Blood and anthropometric measurements
In the baseline survey, concentrations of six serum carotenoids – lutein, lycopene, α-carotene, β-carotene, β-cryptoxanthin and zeaxanthin – were analysed by reverse-phase HPLC using β-apo-8'-carotenal as an internal standard at the Laboratory of Public Health and Environmental Chemistry, Kyoto Biseibutsu Kenkyusho (Kyoto, Japan), as described previously( Reference Sugiura, Nakamura and Ikoma 15 ). All blood parameters measurements, except for serum carotenoid concentrations, were obtained at the laboratory of the Seirei Preventive Health Care Center (Shizuoka, Japan). Each subject’s height and body weight were measured by trained public-health nurses. BMI was calculated as body weight (kg) divided by height (m2). Blood pressure was measured using an automated sphygmomanometer, model BP-103iII (Nihon Colin Inc.).

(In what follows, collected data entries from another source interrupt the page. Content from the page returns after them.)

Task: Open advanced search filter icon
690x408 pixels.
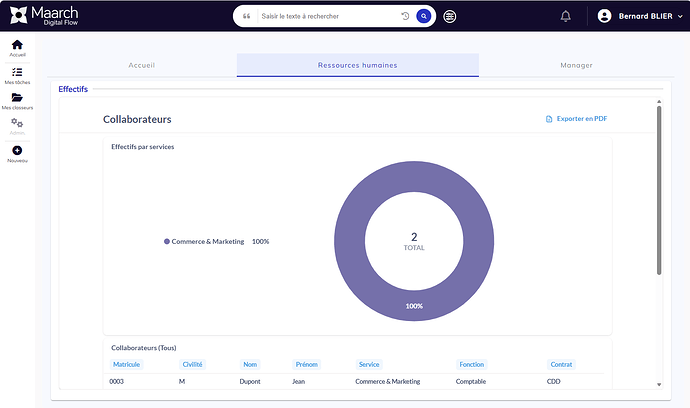Action: click(450, 16)
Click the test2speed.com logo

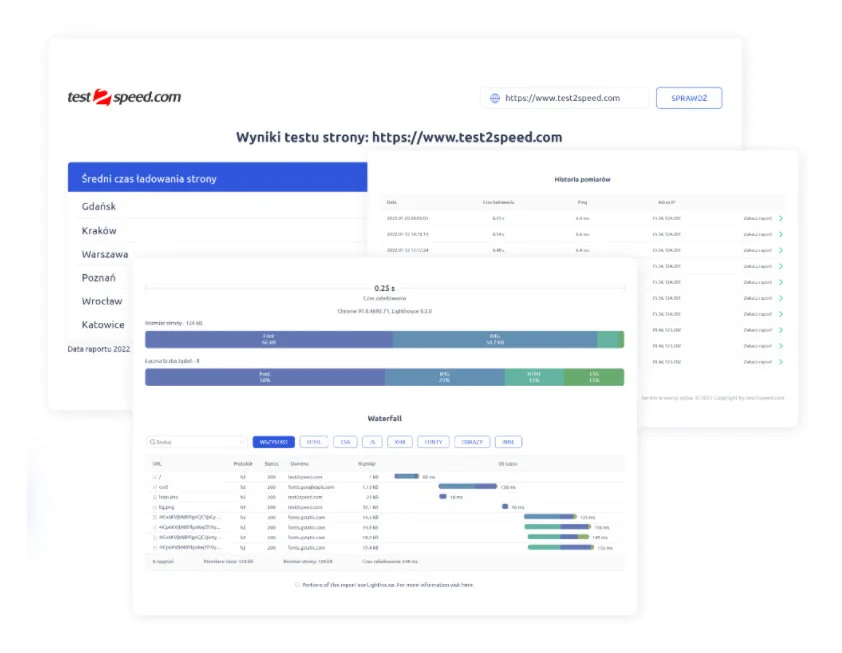pos(124,97)
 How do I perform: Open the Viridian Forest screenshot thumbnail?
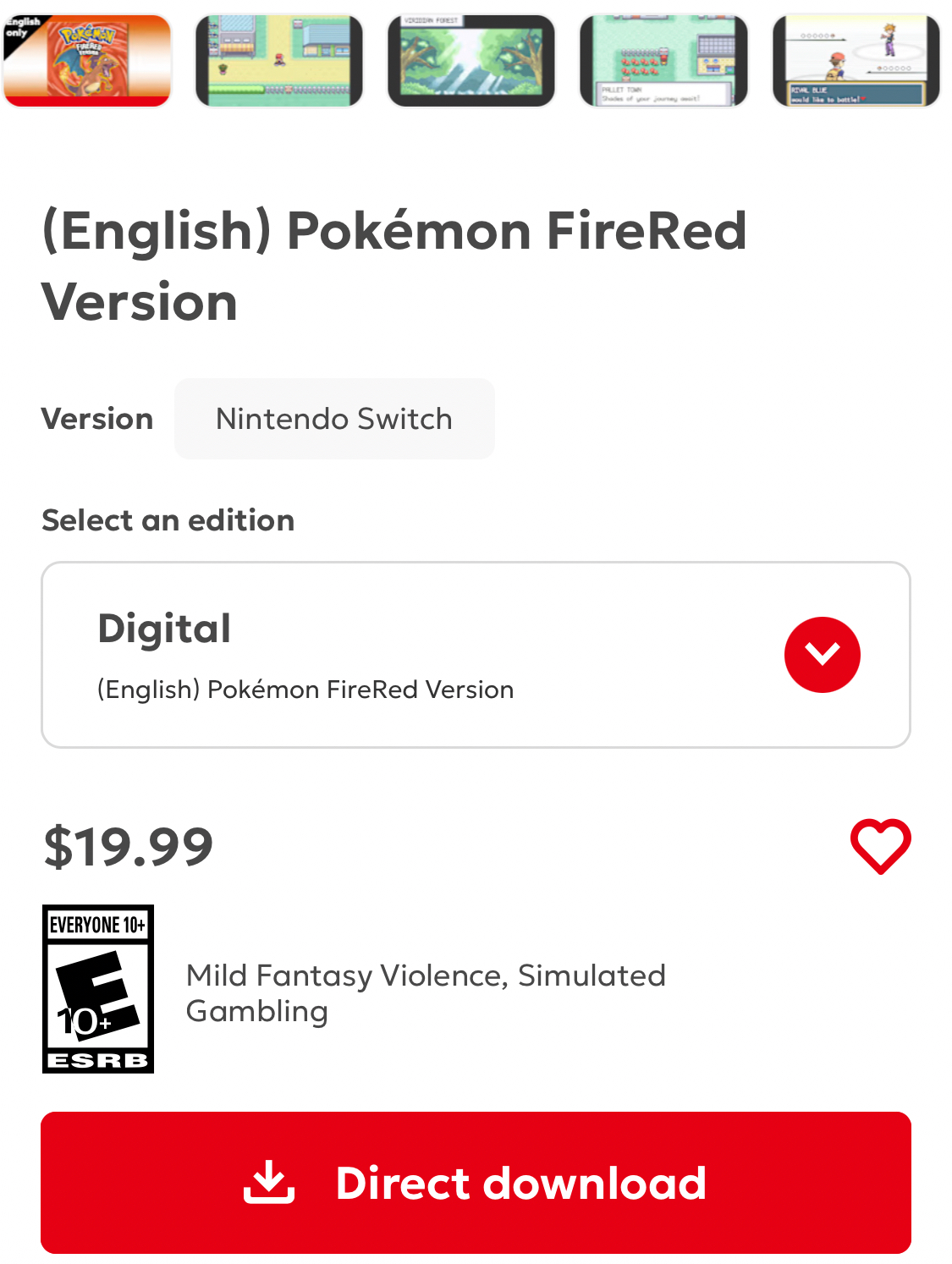(x=471, y=61)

Self-administered questionnaire
A self-administered questionnaire was used to collect information about subject history regarding chronic disease, medication, lifestyle and dietary intake as described previously( Reference Sugiura, Nakamura and Ogawa 17 ). The assessment of diet was a modification of the validated self-administered 121-item simple FFQ developed especially for the Japanese. Information about alcohol intake and the daily intake of nutrients from foods was estimated from monthly food intake frequencies using the FFQ analysis software package for Windows (Food Frequency Questionnaire System; System Supply Co. Ltd) as described previously( Reference Sugiura, Nakamura and Ogawa 17 ).
Ascertainment of elevated serum alanine aminotransferase
The primary end point was the development of elevated serum ALT. Elevated serum ALT was ascertained by the results of a follow-up health examination during the 10-year period after the baseline survey. At the six follow-up surveys in 2005 (for cohort I), 2006, 2007, 2008, 2009 and 2013, elevated serum ALT was defined on the basis of the recommended cut-off value (>30 IU/l) according to the Japan Society of Ningen Dock definition( 18 ). The six follow-up surveys were conducted in April 2005, 2006, 2007, 2008 and 2009 and in September 2013. In our survey, blood samples were obtained in the morning after the subjects had fasted overnight. Serum was separated from blood cells by centrifugation, and the serum ALT levels of each subject were measured immediately at the laboratory of the Seirei Preventive Health Care Center (Shizuoka, Japan).
We also measured serum AST in our survey. Although the AST test is often part of an initial screening for liver disease, this enzyme is found in many tissues – not only in the liver but also in the heart, muscles, kidneys and brain. If any of these organs or tissues is affected by disease or injury, AST is released into the bloodstream. This means that AST is not as specific an indicator of liver damage as ALT. Therefore, in our study, we examined the association of serum carotenoids with ALT as a specific indicator of liver damage.
Statistical analysis
The serum carotenoid concentrations, fasting plasma glucose levels and serum TAG were skewed towards higher concentrations. These values were loge (natural)-transformed to improve the normality of their distribution. An ANCOVA adjusted for age followed by a Bonferroni multiple comparison test was used to compare the means of continuous variables in the three groups stratified by the baseline serum total carotenoid concentrations. All variables were presented in original scale. The data are expressed as mean values and standard deviations, geometric means and 95 % CI or percentages.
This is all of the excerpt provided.